Northwestern Events Calendar

Nov
20
2024

American Cultures Colloquium Research Talk -- Madeleine Reddon

When: Wednesday, November 20, 2024
5:00 PM - 6:30 PM CT

Where: University Hall, 201 Hagstrum Room, 1897 Sheridan Road, Evanston, IL 60208 map it

Audience: Faculty/Staff - Student - Graduate Students

Contact: Rio Bergh  

Group: English Department

Category: Lectures & Meetings

Description:

Indigenous horror is a genre of storytelling that seeks to address the effects of settler-colonialism and racial capital on Indigenous lifeworlds. Within film, Indigenous horror reinterprets the visual language of mainstream culture to process historical trauma and to provide Indigenous viewers with potent fantasies of revenge and retribution. Understanding how contemporary horror emerges from traditional storytelling traditions allows us to understand how these texts appropriate mainstream visual idioms in service of Indigenous cultural resurgence. For example, tales of law breaking and taboo crossing form part of Inuit pedagogical practices regarding survival and resilience. This talk discusses the ecohorror of Nyla Innuksuk’s Slash/Back in the context of traditional practices and contemporary Inuit filmmaking to show how the film negotiates climate change as a problem stemming from the antithesis between settler and Indigenous laws and norms.
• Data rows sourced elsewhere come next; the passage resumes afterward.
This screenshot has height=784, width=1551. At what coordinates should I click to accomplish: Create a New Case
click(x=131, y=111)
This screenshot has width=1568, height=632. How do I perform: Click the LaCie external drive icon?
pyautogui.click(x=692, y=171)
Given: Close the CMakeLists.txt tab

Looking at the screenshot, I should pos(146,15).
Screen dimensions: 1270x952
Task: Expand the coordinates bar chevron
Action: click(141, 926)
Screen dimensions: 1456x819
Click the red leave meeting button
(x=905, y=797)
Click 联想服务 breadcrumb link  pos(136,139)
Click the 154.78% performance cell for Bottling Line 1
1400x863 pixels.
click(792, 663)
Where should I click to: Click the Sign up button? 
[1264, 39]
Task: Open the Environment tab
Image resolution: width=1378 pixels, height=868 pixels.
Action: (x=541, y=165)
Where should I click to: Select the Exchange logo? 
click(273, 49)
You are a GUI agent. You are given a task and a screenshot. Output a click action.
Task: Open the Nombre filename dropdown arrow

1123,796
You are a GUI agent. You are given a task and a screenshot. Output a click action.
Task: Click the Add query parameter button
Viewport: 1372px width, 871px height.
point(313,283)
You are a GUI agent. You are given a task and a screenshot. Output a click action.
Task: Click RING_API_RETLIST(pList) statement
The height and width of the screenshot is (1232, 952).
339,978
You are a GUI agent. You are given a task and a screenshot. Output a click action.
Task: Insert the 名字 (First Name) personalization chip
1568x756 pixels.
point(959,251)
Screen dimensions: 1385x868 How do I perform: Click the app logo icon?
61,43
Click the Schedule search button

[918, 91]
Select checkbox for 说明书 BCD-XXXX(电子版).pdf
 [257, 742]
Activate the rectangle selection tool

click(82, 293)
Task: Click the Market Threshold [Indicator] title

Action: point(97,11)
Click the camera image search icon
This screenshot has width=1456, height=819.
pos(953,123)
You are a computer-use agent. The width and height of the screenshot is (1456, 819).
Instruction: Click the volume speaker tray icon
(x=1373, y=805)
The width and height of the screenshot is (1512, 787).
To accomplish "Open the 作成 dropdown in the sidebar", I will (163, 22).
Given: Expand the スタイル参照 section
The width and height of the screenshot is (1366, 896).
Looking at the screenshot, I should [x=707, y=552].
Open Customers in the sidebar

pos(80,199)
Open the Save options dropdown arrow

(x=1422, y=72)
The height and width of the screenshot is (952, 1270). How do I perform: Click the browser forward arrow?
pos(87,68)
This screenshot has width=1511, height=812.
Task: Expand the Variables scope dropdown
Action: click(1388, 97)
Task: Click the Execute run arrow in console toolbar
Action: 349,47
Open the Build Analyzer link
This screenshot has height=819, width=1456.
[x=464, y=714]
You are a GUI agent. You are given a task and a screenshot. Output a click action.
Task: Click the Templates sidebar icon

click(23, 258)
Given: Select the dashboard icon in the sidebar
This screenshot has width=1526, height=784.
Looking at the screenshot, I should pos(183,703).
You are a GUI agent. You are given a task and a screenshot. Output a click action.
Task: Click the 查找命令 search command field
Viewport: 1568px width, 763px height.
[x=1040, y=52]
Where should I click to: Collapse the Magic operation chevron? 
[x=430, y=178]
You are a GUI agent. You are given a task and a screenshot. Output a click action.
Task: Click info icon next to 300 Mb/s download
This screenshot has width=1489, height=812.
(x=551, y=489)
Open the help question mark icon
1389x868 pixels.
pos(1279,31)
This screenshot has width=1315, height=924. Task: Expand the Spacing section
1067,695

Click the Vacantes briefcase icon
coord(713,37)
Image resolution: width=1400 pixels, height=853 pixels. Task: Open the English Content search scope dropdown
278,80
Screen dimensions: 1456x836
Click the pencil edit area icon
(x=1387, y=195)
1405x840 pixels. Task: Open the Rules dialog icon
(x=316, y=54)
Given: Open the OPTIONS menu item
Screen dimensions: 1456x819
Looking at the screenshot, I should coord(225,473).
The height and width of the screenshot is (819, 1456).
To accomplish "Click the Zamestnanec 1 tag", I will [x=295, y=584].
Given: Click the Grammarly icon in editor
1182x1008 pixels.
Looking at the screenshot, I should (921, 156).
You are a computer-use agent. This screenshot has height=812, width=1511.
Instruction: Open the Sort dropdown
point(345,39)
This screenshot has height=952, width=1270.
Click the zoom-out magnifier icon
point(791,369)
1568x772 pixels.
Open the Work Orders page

Madeleine Reddon is an assistant professor of Indigenous literature in the Department of English at Loyola University of Chicago and a member of the Métis Nation of Alberta. She recently co-edited the creative writing anthology, Carving Space: The Indigenous Voices Awards, with Jordan Abel and Carleigh Baker. She is currently working on her book, Inheritances, which focuses on literary representations of intergenerational dispossession that foreground the ambivalence and complexity of cultural transmission and kinship within colonial modernity.